Construct code for a MDP that is computing using value iteration. You will need to code the following methods in valueIterationAgents.py:

  • runValueIteration. This method is invoked from the constructor.
  • computeQValueFromValues
  • *computeActionsFromValues

Recall that the value iteration state update equation is: $$ V_{k+1} = \max_{a}\sum_{s’}T(s,a,s’)[R(s,a,s’) + \gamma V_{k}(s’)] $$

When implementing value iteration, you are only being asked to run for the number of iterations requested on the command line (so, do not run until convergence). The number of iterations to run value iteration is an argument (specified via the -i command option) and stored within self.iteration in the ValueIterationAgent class. You should also look at the __init__ method, as it shows some VERY useful methods within the self.mdp object that you will need. This is an offline planner.

Important:

  • Use the “batch” version of value iteration where each vector $V_k$ is computed from a fixed vector $V(k-1)$ which is how this was described during lecture (not the “online” version we will discuss that is required for reinforcement learning). This means that when a state’s value is updated in iteration k based on the values of its successor states, the successor state values used in the value update computation should be those from iteration k − 1 (even if some of the successor states had already been updated in iteration k).
  • A policy synthesized from values of depth $k$ (which reflect the next $k$ rewards) will actually reflect the next $k + 1$ rewards (i.e. you return $\pi(k+1)$. Similarly, the Q-values will also reflect one more reward than the values (i.e. you return $Q(k+1)$. You should return the synthesized policy $\pi(k+1)$.
  • Hint: You may optionally use the util.Counter class in util.py, which is a dictionary with a default value of zero.

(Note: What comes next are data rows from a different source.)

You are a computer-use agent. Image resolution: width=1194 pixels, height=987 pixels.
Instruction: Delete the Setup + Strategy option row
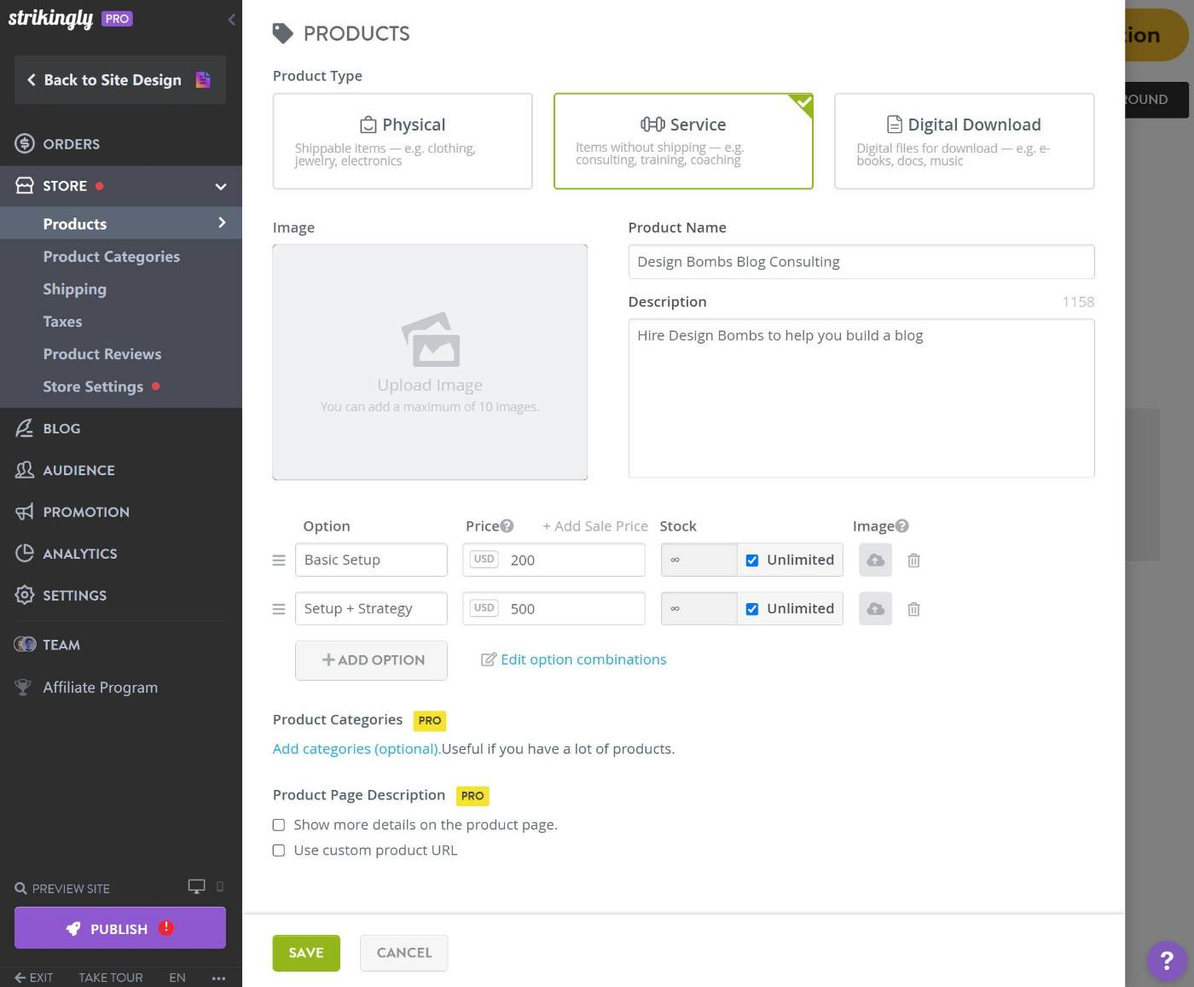pos(913,608)
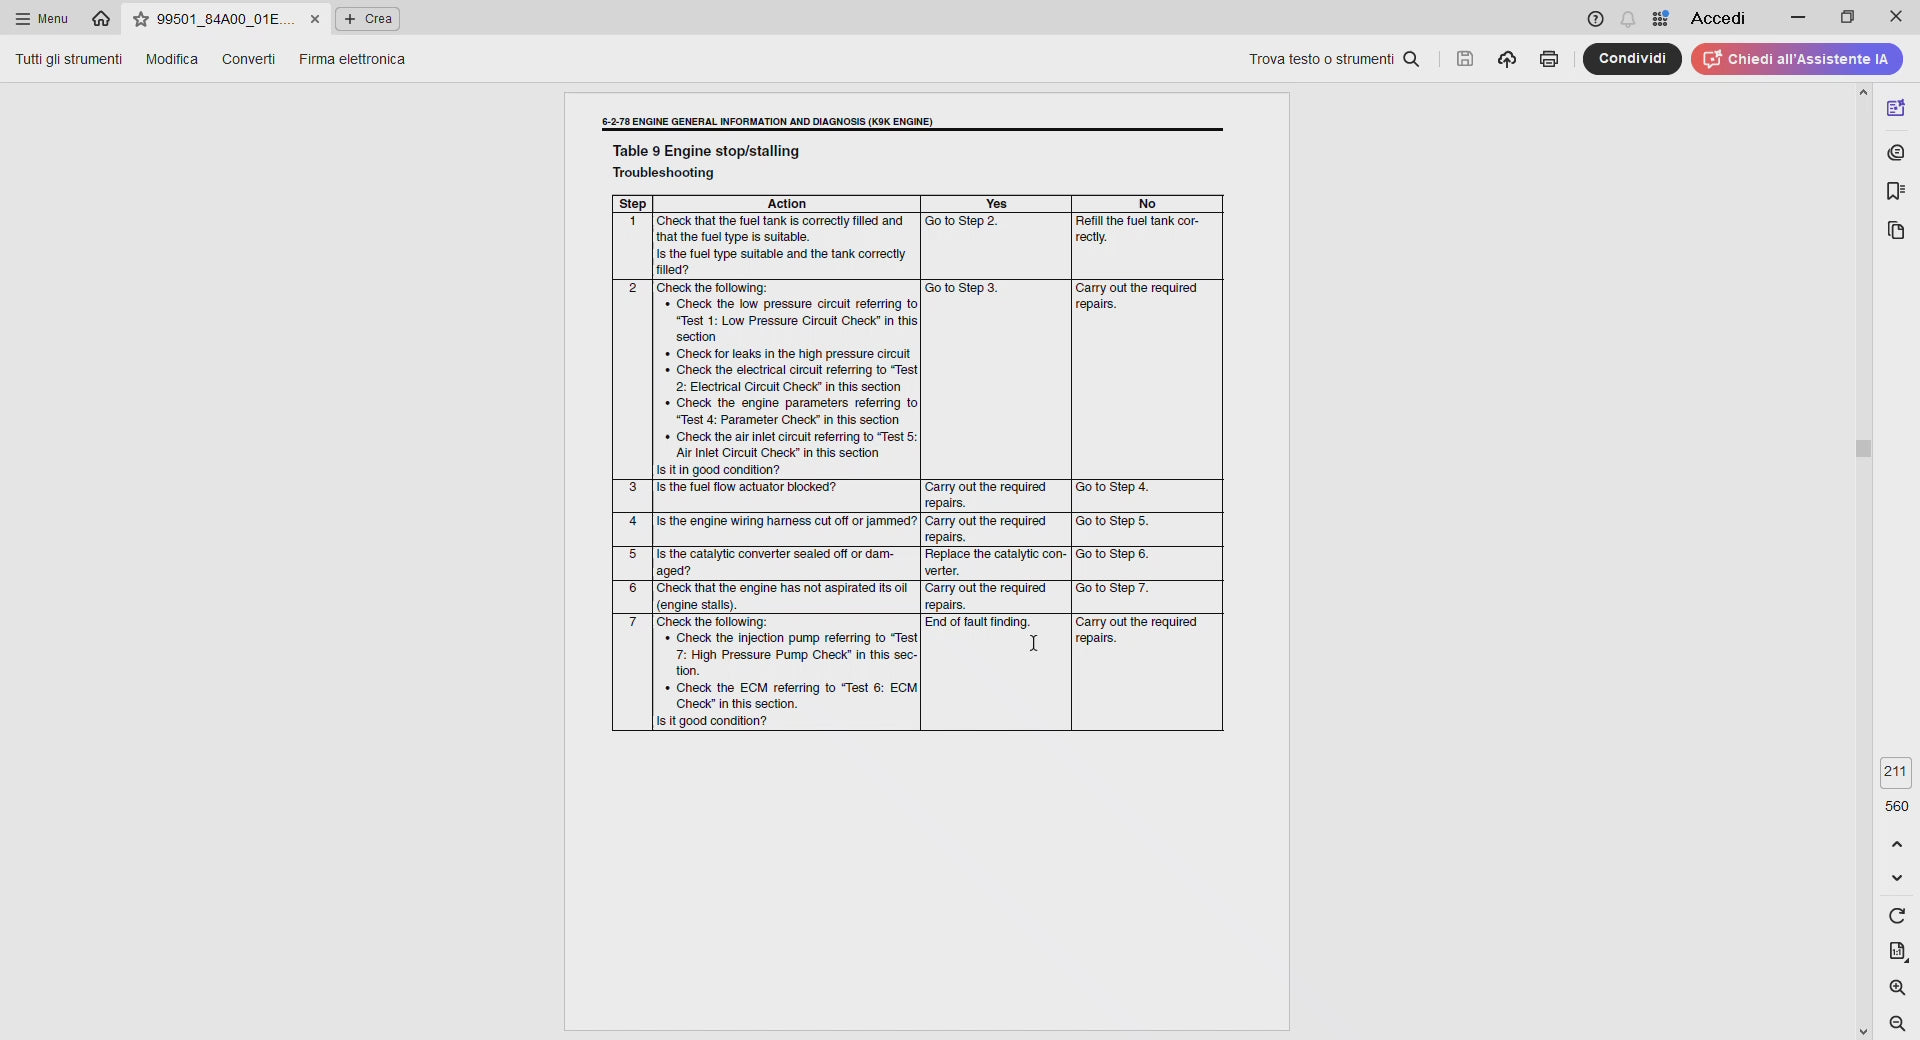
Task: Click the Crea new tab button
Action: click(x=368, y=19)
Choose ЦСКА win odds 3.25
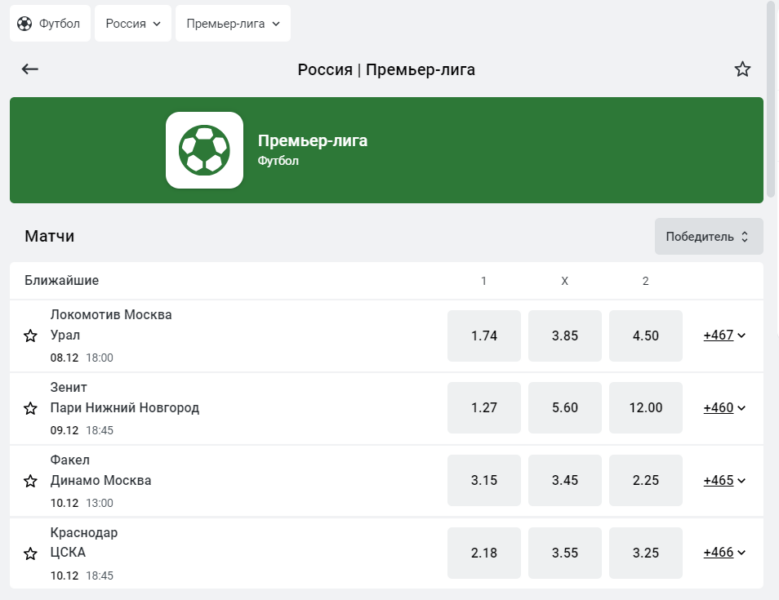Screen dimensions: 779x600 pos(646,553)
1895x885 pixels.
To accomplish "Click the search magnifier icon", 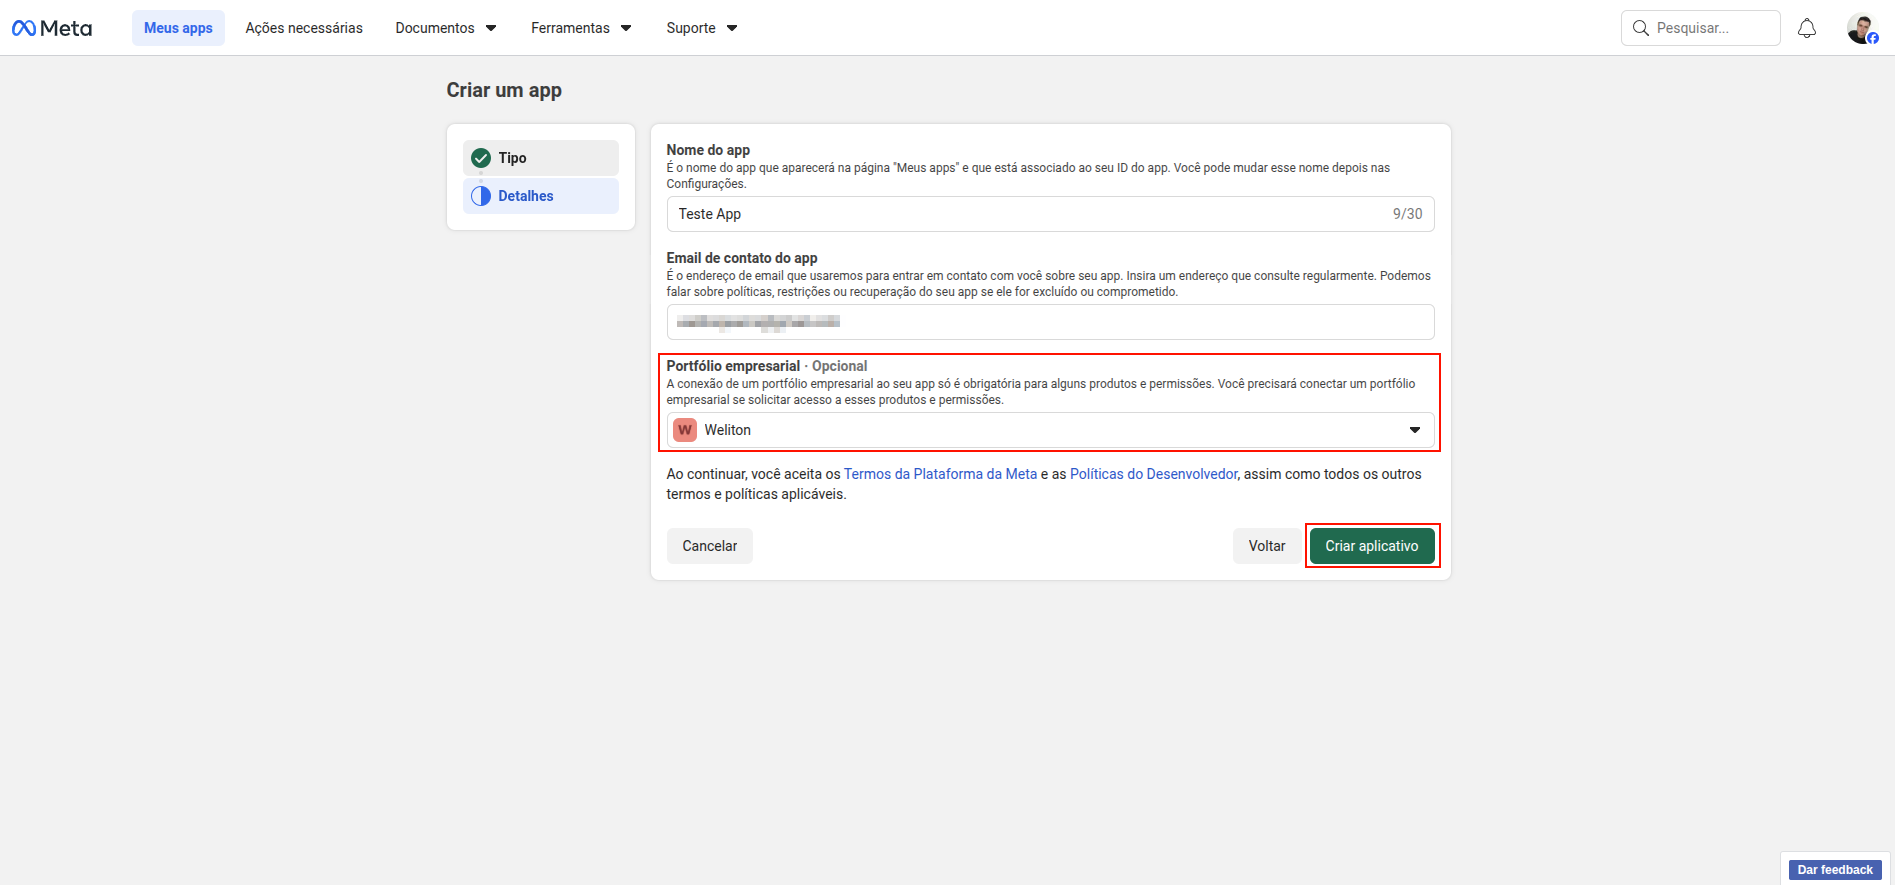I will tap(1640, 28).

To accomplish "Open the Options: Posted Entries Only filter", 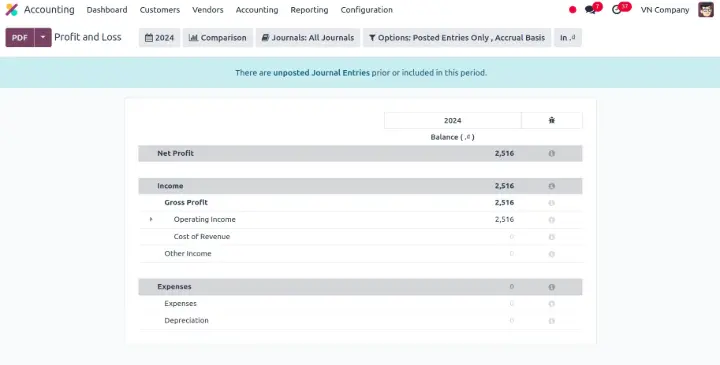I will pyautogui.click(x=457, y=38).
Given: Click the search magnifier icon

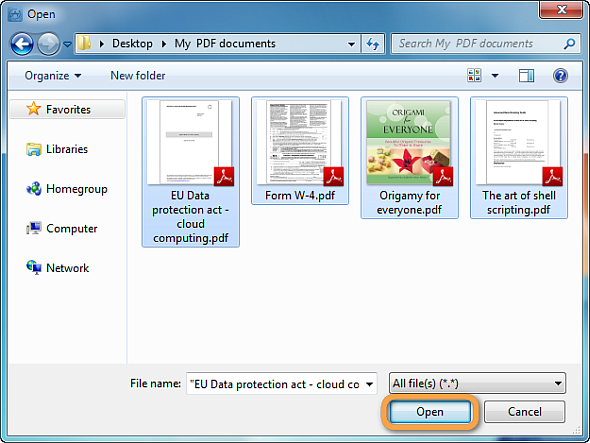Looking at the screenshot, I should (569, 44).
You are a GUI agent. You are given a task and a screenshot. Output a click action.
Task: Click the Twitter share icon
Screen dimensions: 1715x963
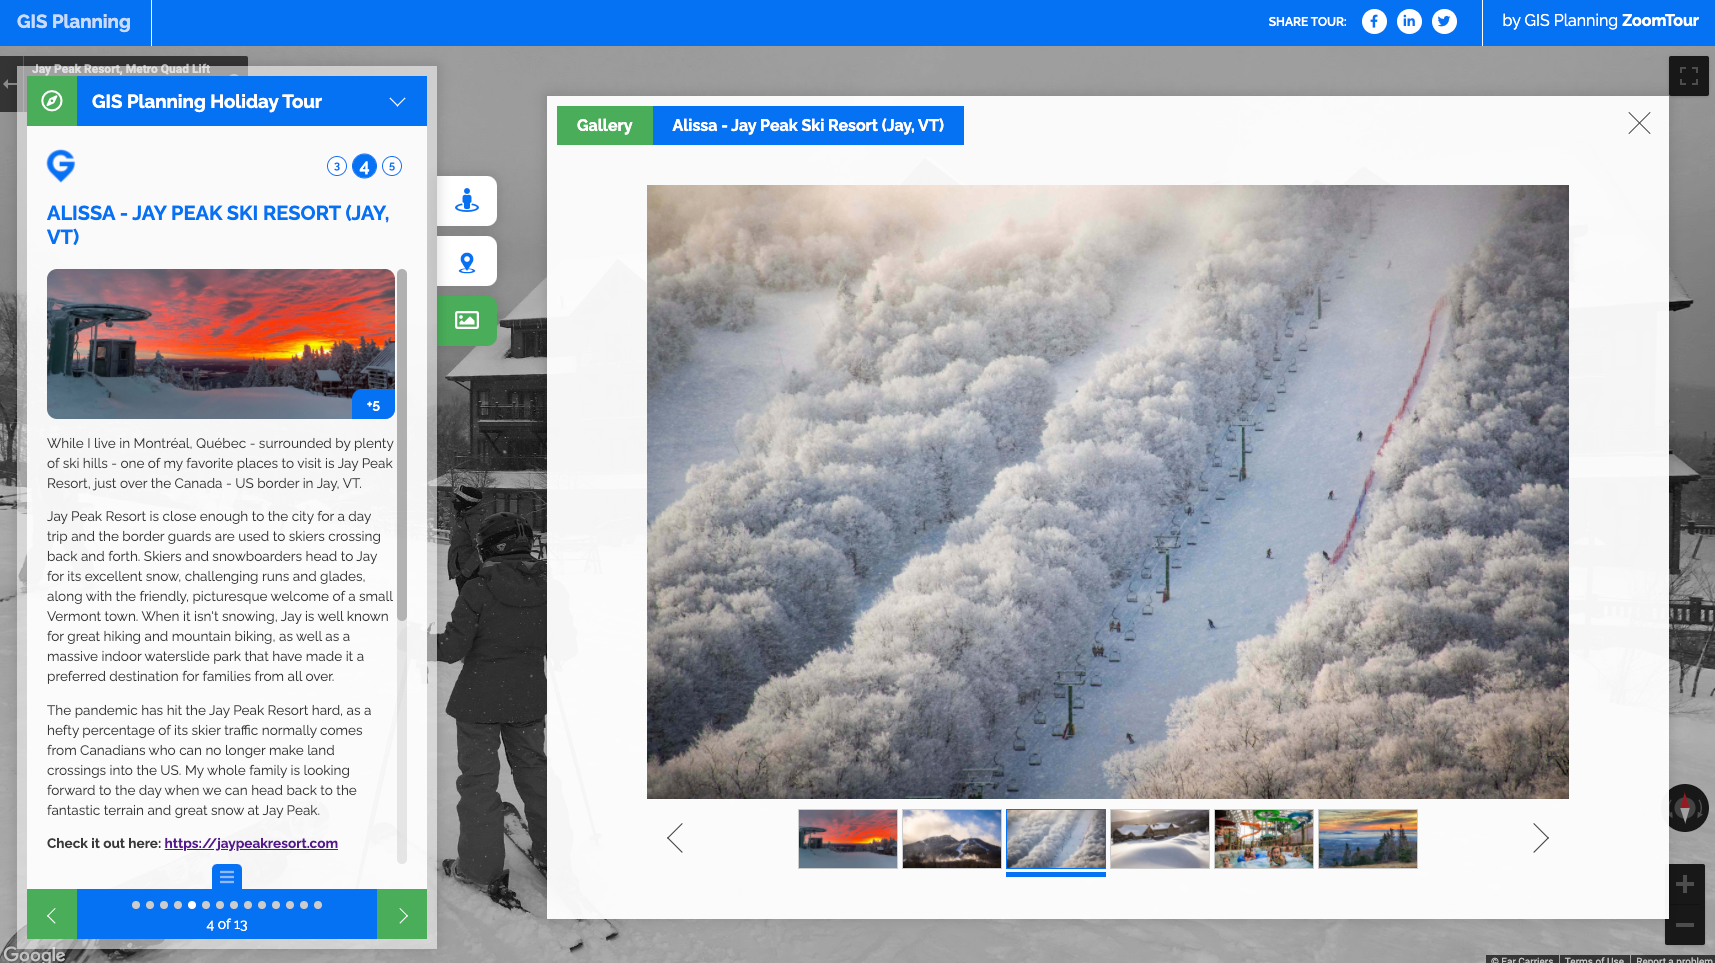(x=1444, y=21)
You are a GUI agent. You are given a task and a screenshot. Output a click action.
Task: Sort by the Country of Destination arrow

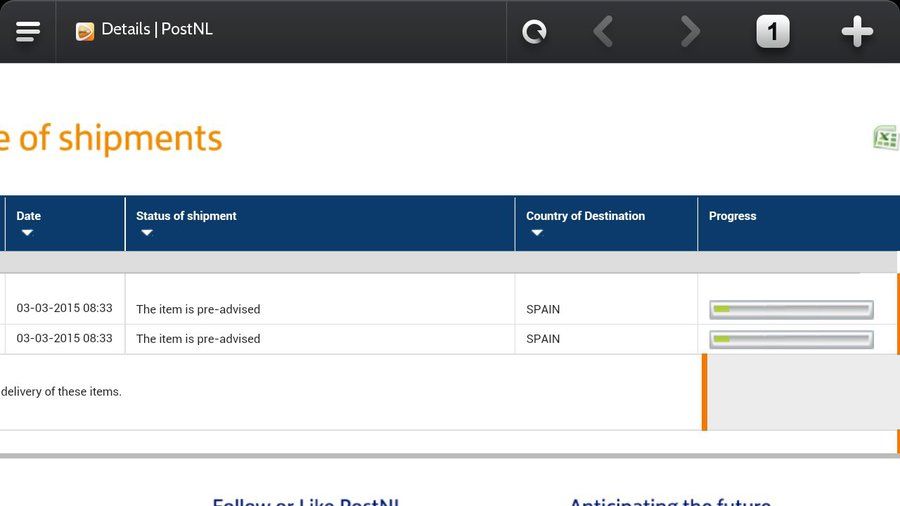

However, be careful with argMax: the actual argmax you want may be a key not in the counter!
  • Note: Make sure to handle the case when a state has no available actions in an MDP (think about what this means for future rewards).
  • The docstring comments above the functions also mention this, but when no states are available do to a state being a terminal state, you can return that no actions are possible and the value is zero.

To test your implementation, run the autograder:

python gridworld.py -a value -i 100 -k 10

The following command loads your ValueIterationAgent, which will compute a policy and execute it 10 times. Press a key to cycle through values, Q-values, and the simulation. You should find that the value of the start state (V(start), which you can read off of the GUI) and the empirical resulting average reward (printed after the 10 rounds of execution finish) are quite close.

Running the following command should give the values that are shown at the top of this assignment.

python gridworld.py -a value -i 5

Grading:

Project Part Points
Autograder score 23
Code Review/Doc/Comments 2

To run the autograder, you can use this command:

python autograder.py -q q1

Submitting

Submit your completed version of multiAgent.py through Gradescope to the Value Iteration assignment. However, you can test your code locally using the procedures listed above.